More docs gravitate toward boutique practice | Concierge medicine is expanding as more doctors — and patients — tire of assembly-line primary care, opting for something more personal, and pricey.

The numbers are still very small — a survey commissioned by a congressional agency last year identified 756 concierge medical doctors in the United States, up from 146 in 2005. And Florida-based MDVIP, a company that helps physicians set up these practices, said it will add six new MDVIP doctors in the Boston area this year, increasing its physicians statewide to 16.

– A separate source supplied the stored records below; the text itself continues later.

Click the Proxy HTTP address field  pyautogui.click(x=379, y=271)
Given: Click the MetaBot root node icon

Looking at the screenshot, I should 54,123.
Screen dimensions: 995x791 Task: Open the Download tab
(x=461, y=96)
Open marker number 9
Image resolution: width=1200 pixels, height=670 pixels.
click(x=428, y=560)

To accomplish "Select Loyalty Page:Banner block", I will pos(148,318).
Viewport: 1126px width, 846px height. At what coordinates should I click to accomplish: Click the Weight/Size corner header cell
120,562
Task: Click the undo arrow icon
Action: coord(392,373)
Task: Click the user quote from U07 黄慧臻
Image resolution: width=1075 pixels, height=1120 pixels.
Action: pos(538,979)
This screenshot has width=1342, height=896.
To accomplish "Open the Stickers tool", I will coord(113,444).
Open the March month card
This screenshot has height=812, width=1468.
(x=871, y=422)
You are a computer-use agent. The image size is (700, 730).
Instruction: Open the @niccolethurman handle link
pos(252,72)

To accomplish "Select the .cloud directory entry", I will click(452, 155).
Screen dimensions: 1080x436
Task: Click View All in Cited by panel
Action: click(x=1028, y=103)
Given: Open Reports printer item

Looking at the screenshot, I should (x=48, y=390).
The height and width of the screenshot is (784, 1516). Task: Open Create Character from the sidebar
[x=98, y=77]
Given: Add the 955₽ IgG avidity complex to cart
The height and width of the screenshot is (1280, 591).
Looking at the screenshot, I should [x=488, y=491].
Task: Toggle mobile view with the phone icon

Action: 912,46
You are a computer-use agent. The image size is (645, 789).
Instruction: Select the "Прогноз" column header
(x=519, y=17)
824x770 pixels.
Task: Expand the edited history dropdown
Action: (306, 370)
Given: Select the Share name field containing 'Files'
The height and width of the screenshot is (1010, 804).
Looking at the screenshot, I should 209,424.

But even a tiny number of doctors leaving traditional offices for boutique practices — out of thousands of primary care physicians — is enough to make some health care industry leaders nervous. They worry that more doctors will follow as insurers and government payers cut fees and hem in providers with regulations. And when even one doctor makes the switch, there are substantial side effects, leaving hundreds of patients to scramble for a new physician.

Concierge doctors care for a small number of patients who agree to pay an annual fee on top of insurance — $1,500 to $1,800 in MDVIP’s case — in return for fast, unlimited access to the physician and to extra services like a comprehensive wellness plan. Patients also enjoy more leisurely appointments than the 15-minute visits that are now standard for most primary care doctors.

MDVIP’s expansion has upset leaders at Newton-Wellesley Hospital, after two extremely popular internists affiliated with the hospital told their patients this month that they are joining MDVIP and closing their traditional practices, in which they each care for 3,000 patients.

Under the plan, Dr. William Holgerson and Dr. Edward Legare will dramatically shrink their workloads, each caring for about 600 patients who are willing to pay the $1,800 fee — which compensates for their lost income from seeing fewer patients. The large doctors’ group to which they still will belong, Newton-Wellesley Primary Care, is hiring two new doctors for the patients Holgerson and Legare leave behind.

Holgerson, who turned 62 yesterday, said he couldn’t imagine practicing into his 70s with the existing pressures; most weekdays he arrives at the office at 6 a.m. and goes home after 7:30 p.m., not to mention the numerous weekend hours spent completing paperwork.

“I could provide the kind of care I’ve always wanted to provide with more time,’’ he said in an interview last week to explain his decision. “I want to emphasize patients’ health and not just deal with acute issues.’’

Legare, 48, was not available for an interview.